We're also beginning to see the emergence of more frequent attacks on crucial nodes of oil production and distribution around the world, all of which can be leveraged into enormous economic costs. This may be the most effective form of terrorism yet. So I think what's happened in this coincidence of a globalized world which produces more and more dramatic and poorly defended targets, and the availability of such incentives for a democratic weapon.
Some people have suggested that there are ways of making terrorism "manageable." They claim that in Israel, for instance, the wall might lessen the threat of terrorism there. Do you think there's any way car bombs can be made manageable?
No. Even in the most remote science-fiction future, if you could invent a device that could sniff a few molecules of ammonium nitrate or some other explosives in a moving vehicle, it wouldn't be applicable to most of the world. Most cities are too poor. Car ownership and traffic is growing almost exponentially in the Third World. You can fortify high-value places, create enclaves, but the majority of city dwellers have little hope of being secure from these kinds of weapons. And the Israelis are investing in a huge, self-destructive delusion at the end of the day. Terrorism is of course the world's least helpful term. It gets you absolutely nowhere. I make a big point in the book of saying that look, the worst kind of terrorism is the bombing of cities. And the worst lie and the most obscene term is this concept of collateral damage. "Oh, so sorry, we didn't mean to, but our smart bombs missed." You can't bomb cities even with laser-guided weapons and not kill innocents.

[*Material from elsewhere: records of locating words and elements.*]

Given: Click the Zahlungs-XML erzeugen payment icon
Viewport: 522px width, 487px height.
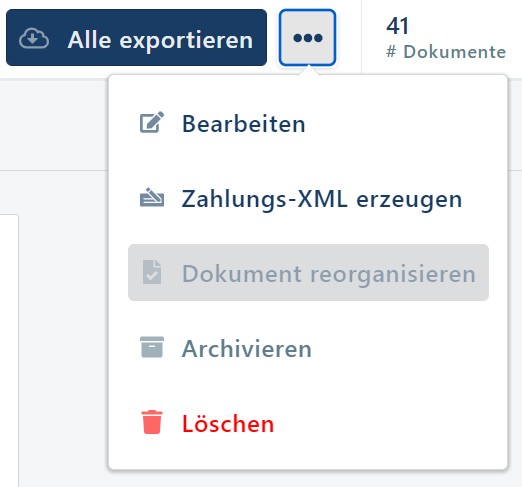Looking at the screenshot, I should point(152,198).
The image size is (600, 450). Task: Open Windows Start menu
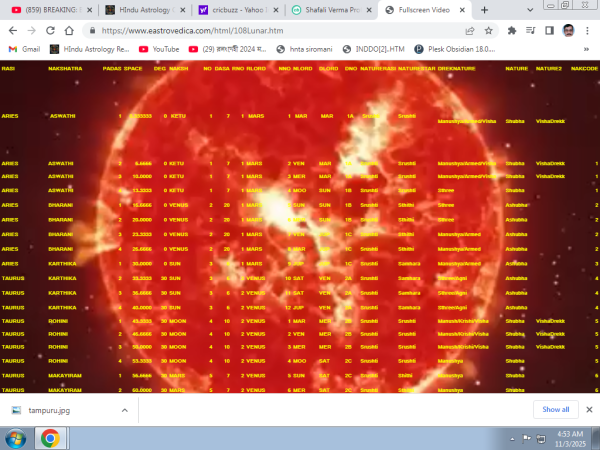[x=16, y=437]
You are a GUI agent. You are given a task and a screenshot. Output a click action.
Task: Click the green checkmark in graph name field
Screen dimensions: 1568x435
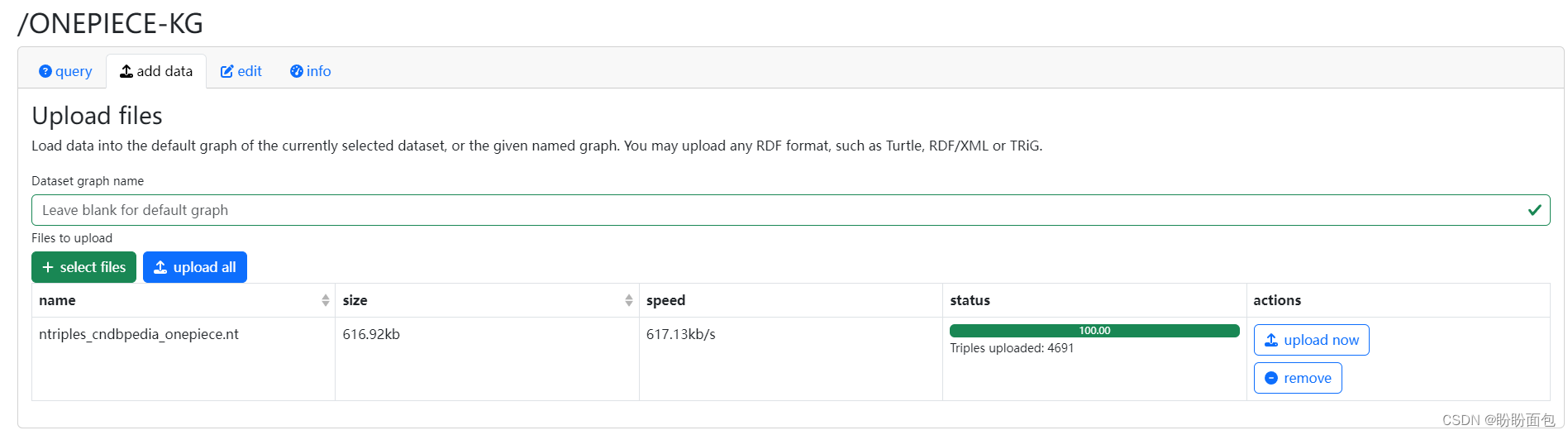coord(1534,210)
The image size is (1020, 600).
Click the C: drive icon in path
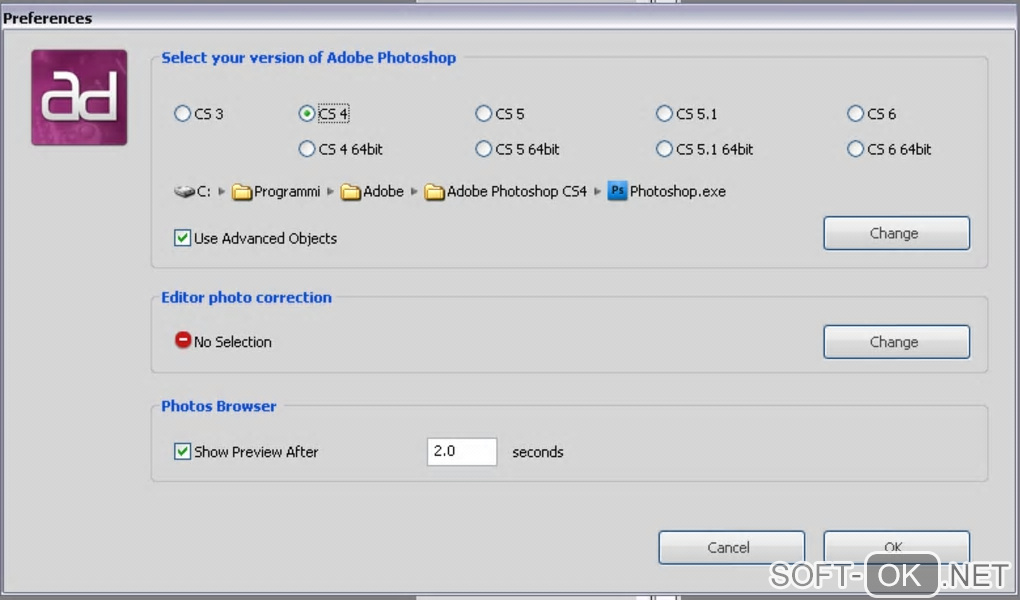click(x=184, y=191)
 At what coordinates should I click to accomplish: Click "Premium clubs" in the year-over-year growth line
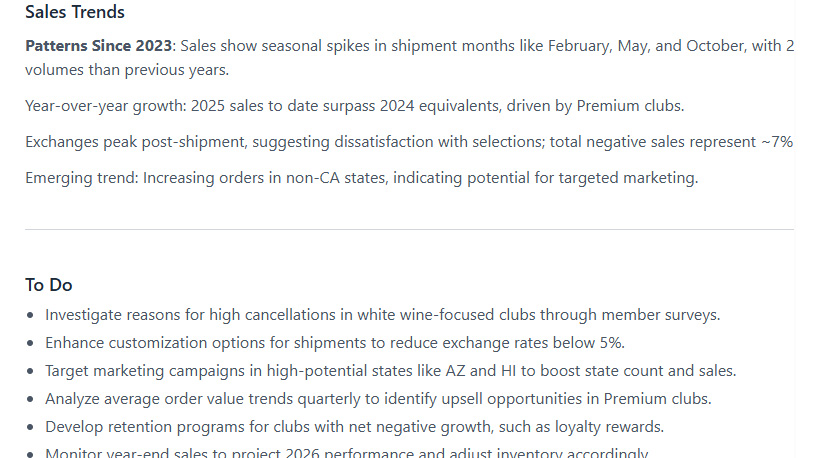[x=632, y=106]
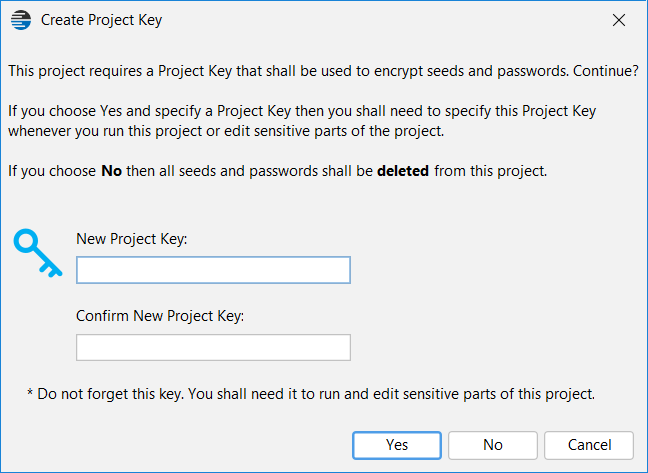Click the "Confirm New Project Key:" label
Screen dimensions: 648x473
[x=160, y=316]
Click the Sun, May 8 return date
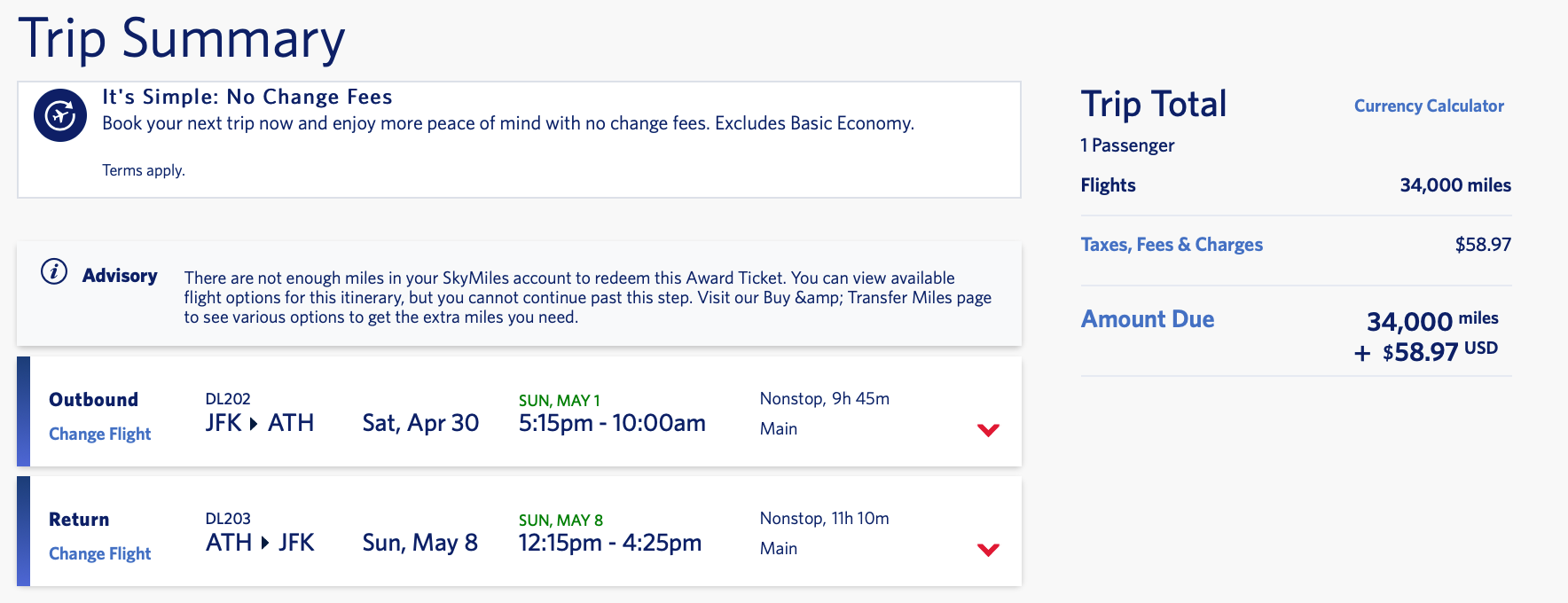 [419, 543]
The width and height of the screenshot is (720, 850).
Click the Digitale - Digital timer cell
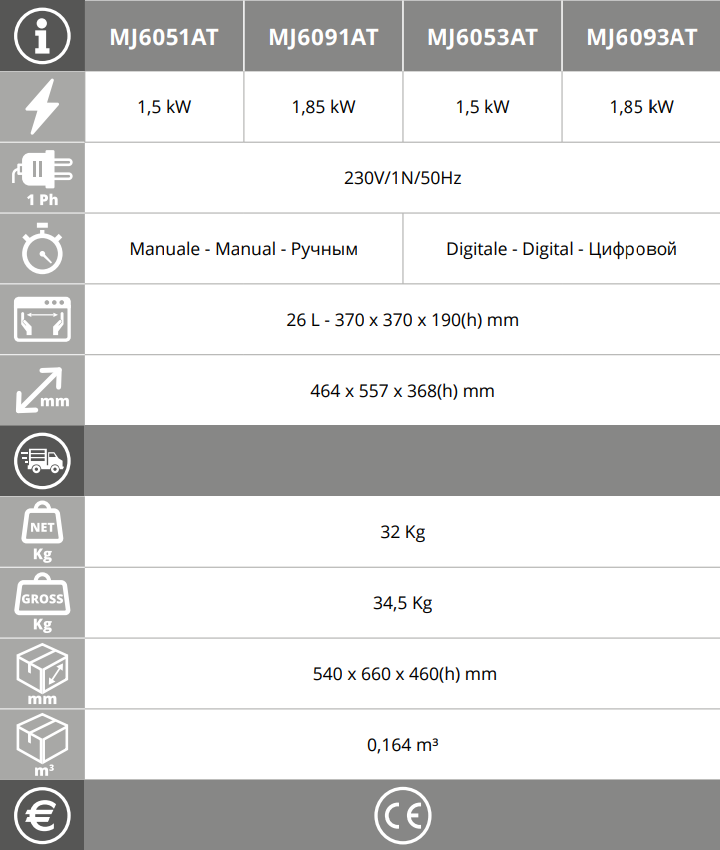tap(561, 249)
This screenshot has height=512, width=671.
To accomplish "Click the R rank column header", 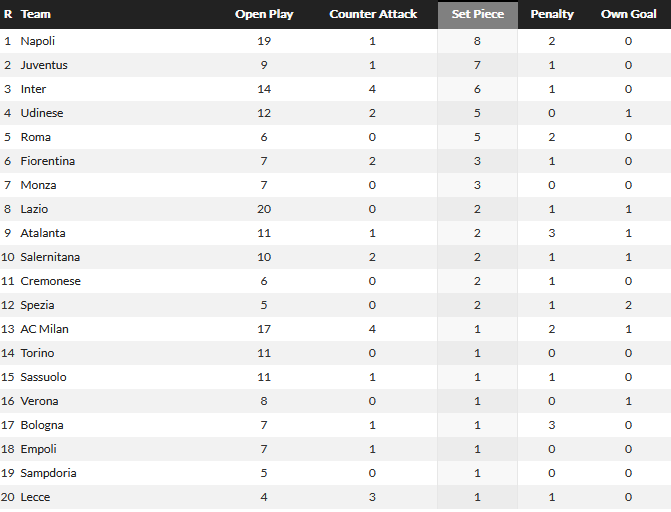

Any debate about terrorism that presumes the moral superiority is just part of the current problem in the world.
I come close at times in the book, particularly talking about the Vietcong in Saigon, with almost justifying it. But then again any movement, no matter how righteous the cause, even the revolutionary movements I've supported in my own life, is not exempt from constant, fundamental moral re-examination of its tactics. More often than not these kinds of weapons inflict horrible moral wounds of the movements that use it. Not that that's particularly relevant to the present time, since most of the people using [car bombs] are getting exactly the kind of effect that they want, which is precisely to slaughter innocents.